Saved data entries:
========================================================================
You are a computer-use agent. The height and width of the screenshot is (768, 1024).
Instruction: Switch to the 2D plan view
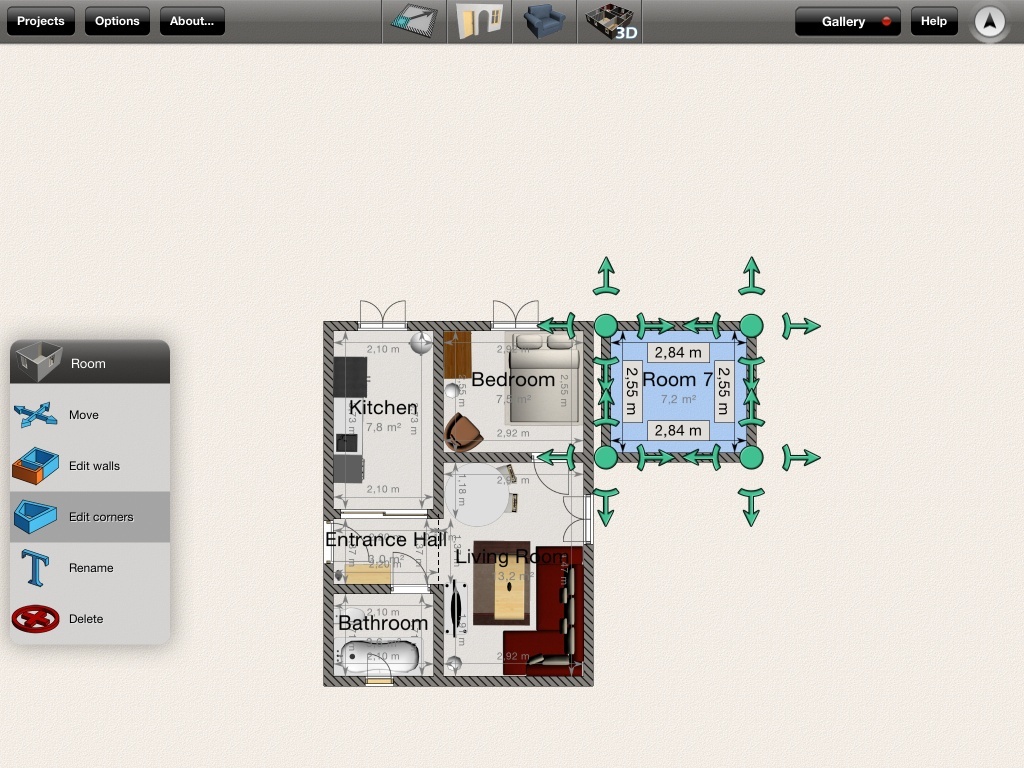pyautogui.click(x=413, y=21)
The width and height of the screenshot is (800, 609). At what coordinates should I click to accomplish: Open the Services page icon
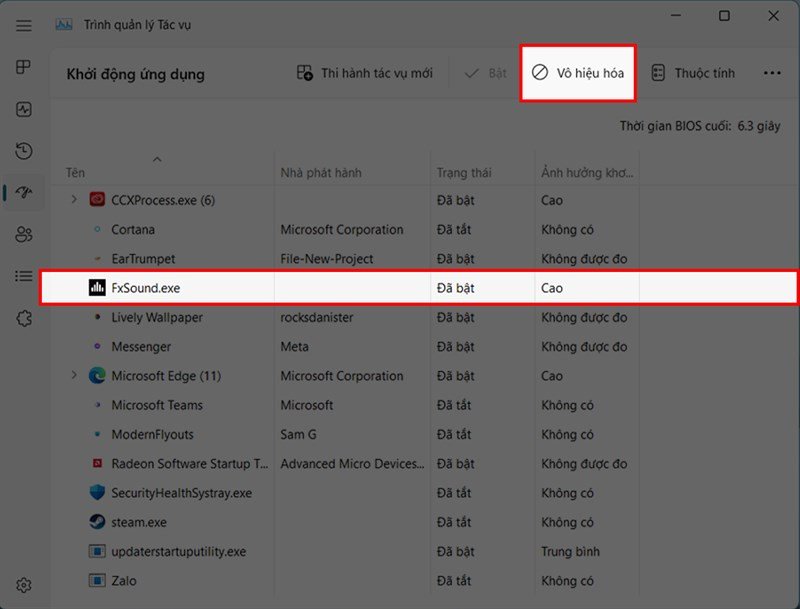pos(23,318)
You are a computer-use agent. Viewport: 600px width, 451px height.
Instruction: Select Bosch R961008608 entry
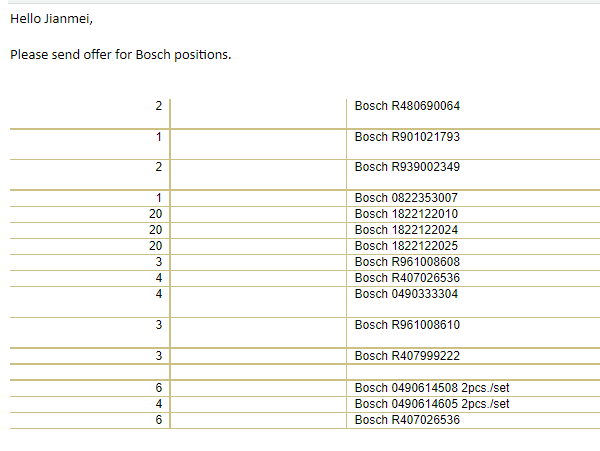(x=407, y=262)
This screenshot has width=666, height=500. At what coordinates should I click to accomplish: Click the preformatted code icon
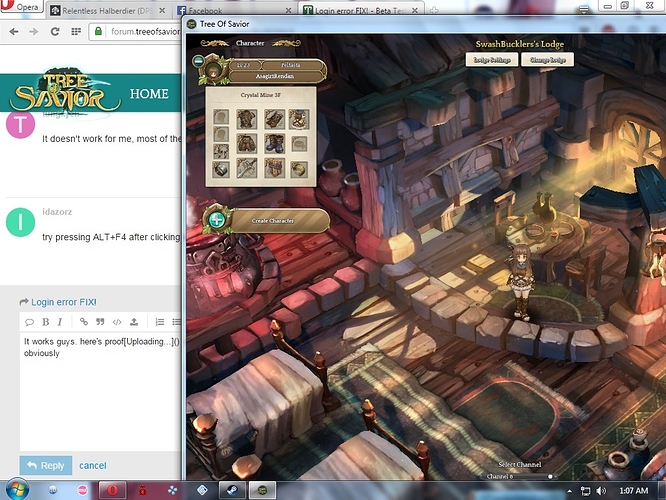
========================================================================
Where does "computer" appear in the records above? Copy every line that has it.

• ANSWER TO THE PROBLEM:
You are a computer-use agent. The height and width of the screenshot is (768, 1024).
You are a computer-use agent. Viewport: 600px width, 451px height.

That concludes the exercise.